TO DO:
Below are lines of data; count those that contain "Valused" and give the total alone.

[Dataset entries]
▼
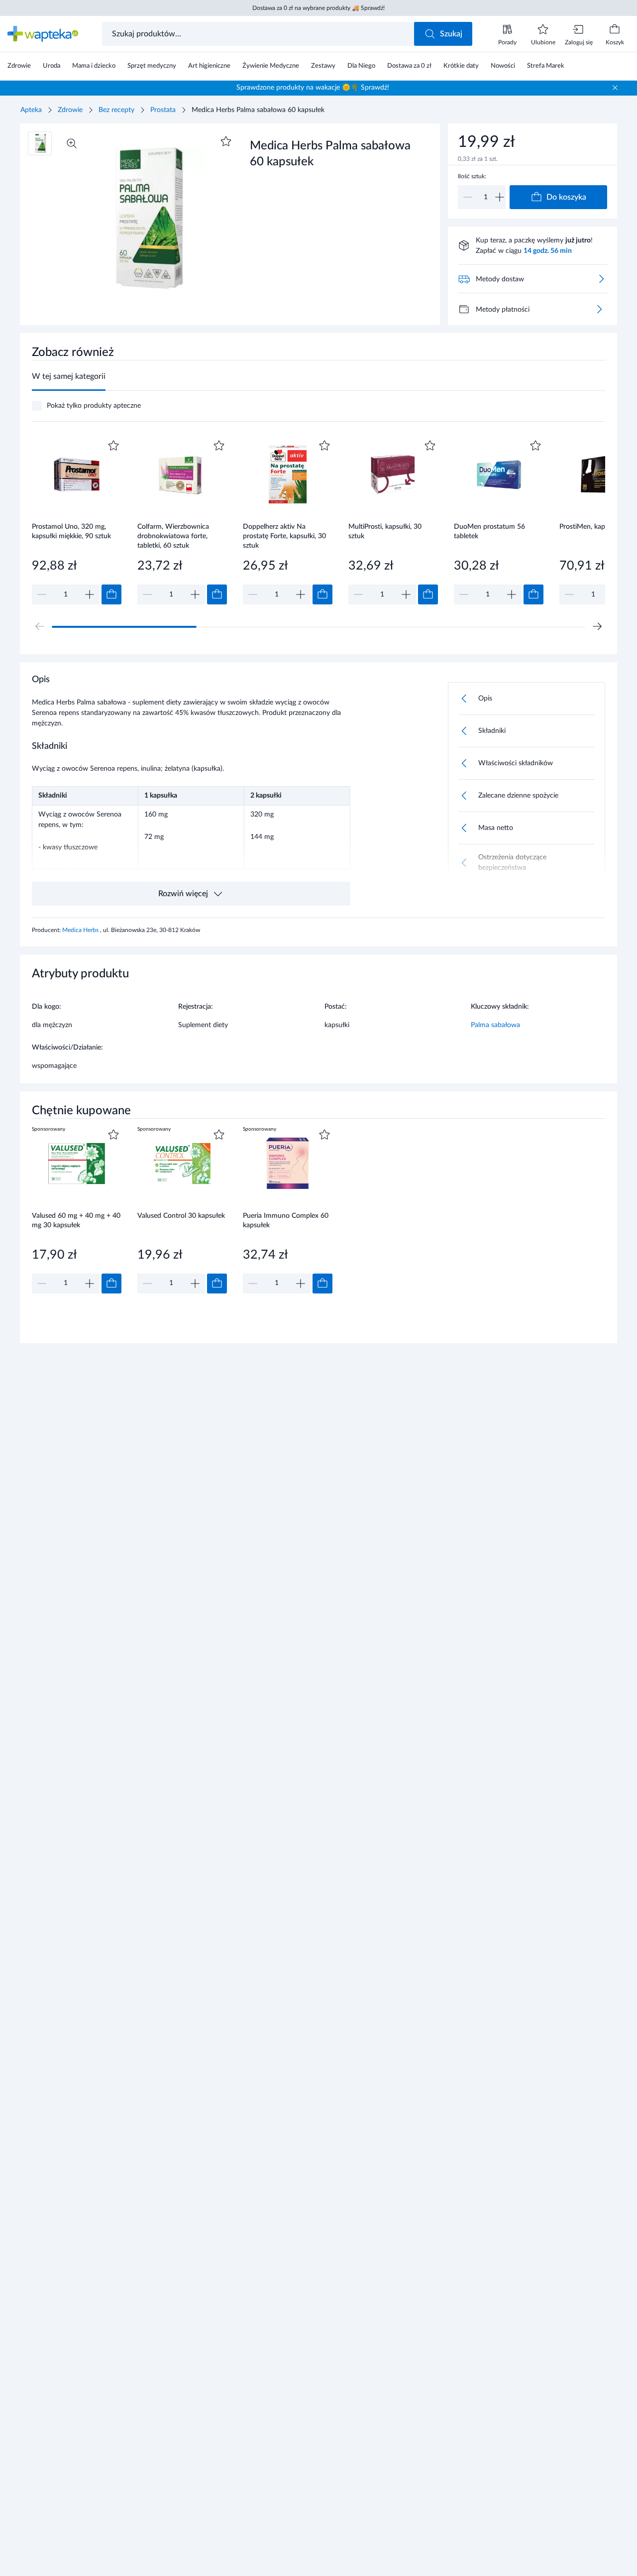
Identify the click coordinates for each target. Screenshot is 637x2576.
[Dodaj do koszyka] (111, 594)
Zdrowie (70, 110)
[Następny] (597, 626)
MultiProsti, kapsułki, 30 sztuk (385, 531)
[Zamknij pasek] (615, 88)
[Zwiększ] (500, 197)
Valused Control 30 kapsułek (181, 1215)
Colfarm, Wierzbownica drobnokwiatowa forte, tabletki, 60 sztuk (173, 536)
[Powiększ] (72, 143)
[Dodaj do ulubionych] (226, 141)
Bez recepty (116, 110)
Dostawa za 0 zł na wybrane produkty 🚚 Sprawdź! (318, 8)
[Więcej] (599, 309)
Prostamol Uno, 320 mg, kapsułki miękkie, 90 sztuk (71, 531)
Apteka (31, 110)
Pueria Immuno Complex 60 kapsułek (285, 1220)
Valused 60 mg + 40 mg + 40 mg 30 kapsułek (76, 1220)
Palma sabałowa (495, 1025)
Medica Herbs (81, 930)
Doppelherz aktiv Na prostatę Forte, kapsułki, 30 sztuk (284, 536)
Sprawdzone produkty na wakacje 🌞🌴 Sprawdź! (312, 87)
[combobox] (259, 34)
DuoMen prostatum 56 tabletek (489, 531)
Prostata (163, 110)
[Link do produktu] (76, 521)
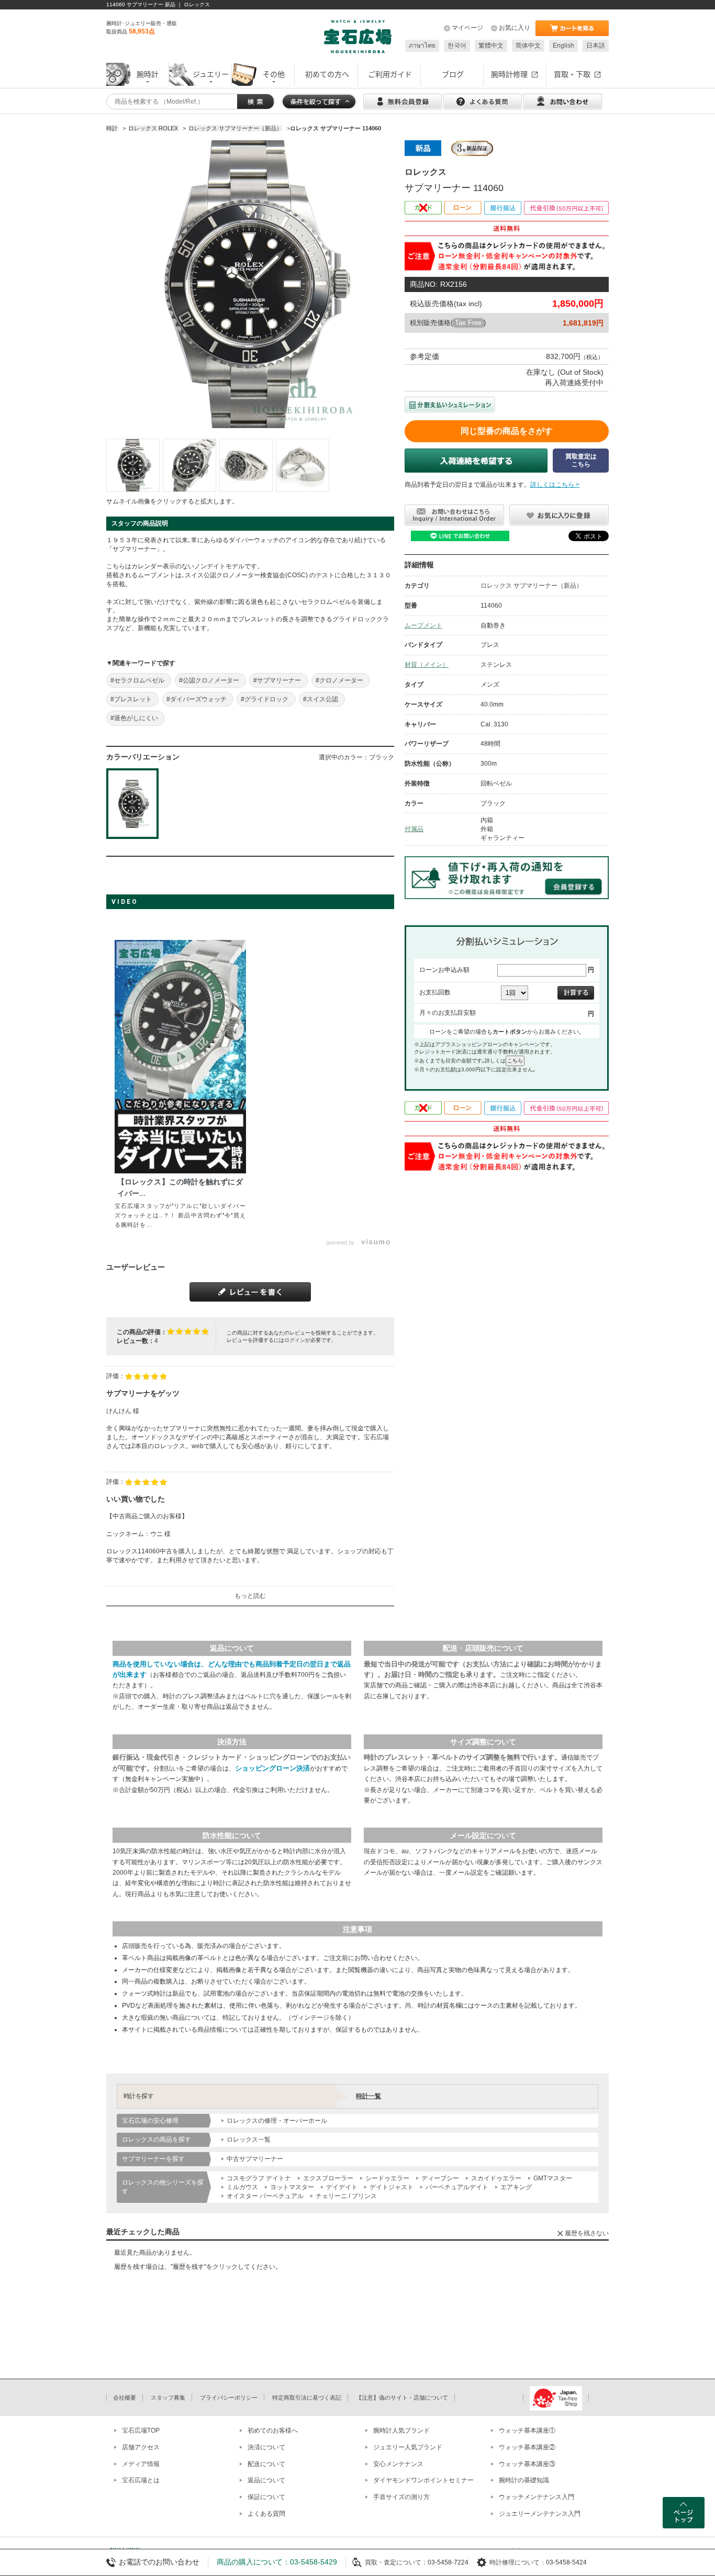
▲
ANSWER TO THIS PROBLEM:
2